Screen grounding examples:
....
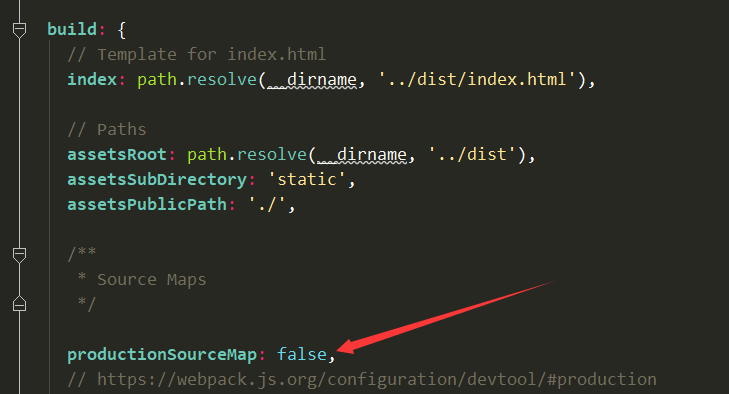Click the comment fold end marker
Viewport: 729px width, 394px height.
tap(19, 304)
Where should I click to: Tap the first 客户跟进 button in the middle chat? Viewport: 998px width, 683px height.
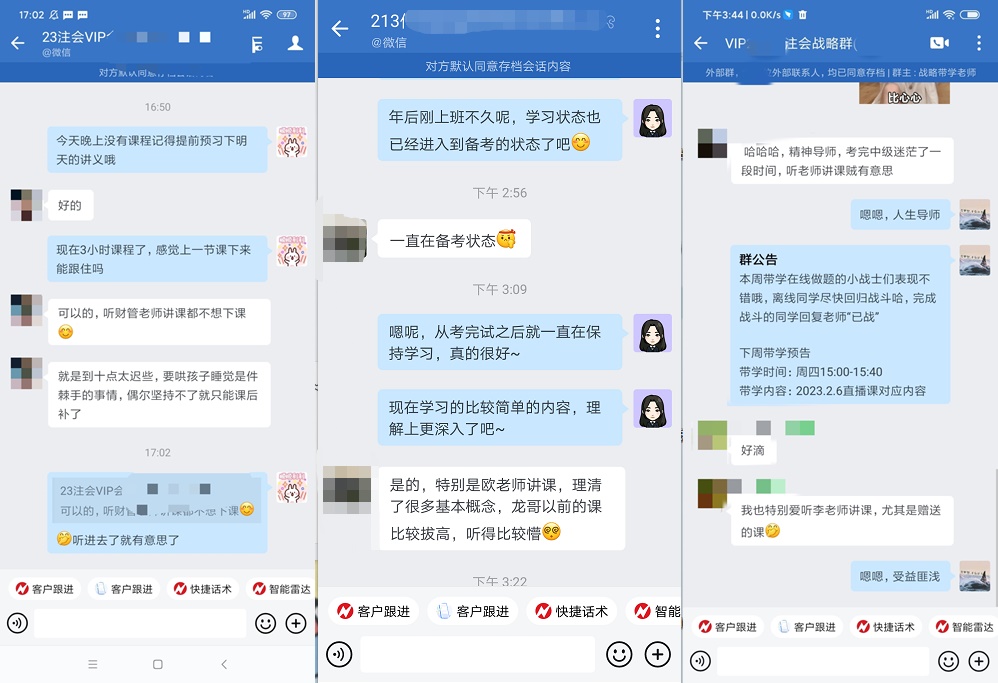pyautogui.click(x=374, y=611)
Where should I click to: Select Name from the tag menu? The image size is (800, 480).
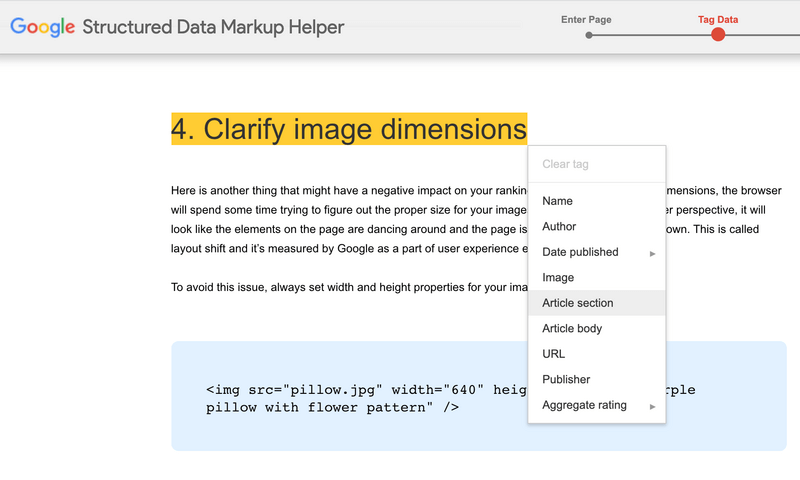(x=557, y=201)
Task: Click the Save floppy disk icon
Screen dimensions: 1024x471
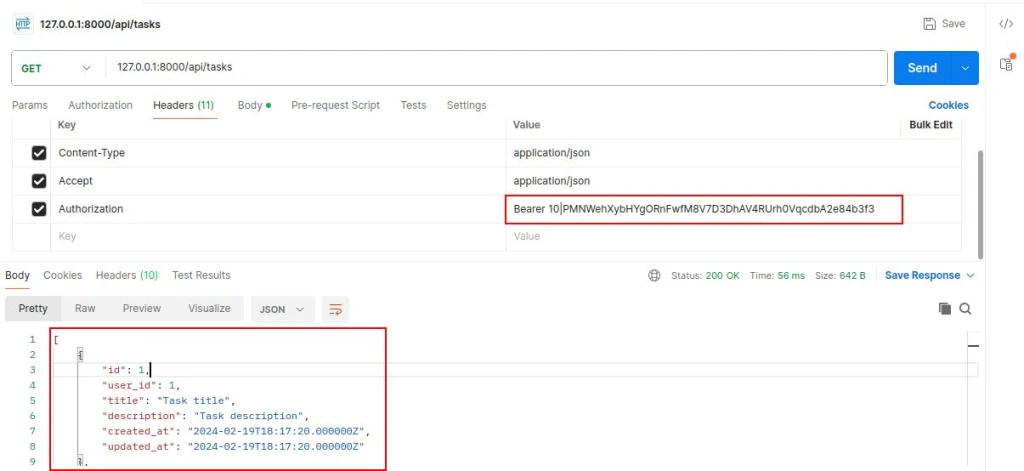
....
GIVEN EXERCISE: Copy out the text of every entry above word for word, leaving out the pictures.

ANSWER IN FULL:
Click the comment fold end marker
Viewport: 729px width, 394px height.
tap(19, 304)
Where should I click to: Tap the first 客户跟进 button in the middle chat? Viewport: 998px width, 683px height.
pyautogui.click(x=374, y=611)
Where should I click to: Select Name from the tag menu? The image size is (800, 480).
(x=557, y=201)
Task: Click the Save floppy disk icon
Screen dimensions: 1024x471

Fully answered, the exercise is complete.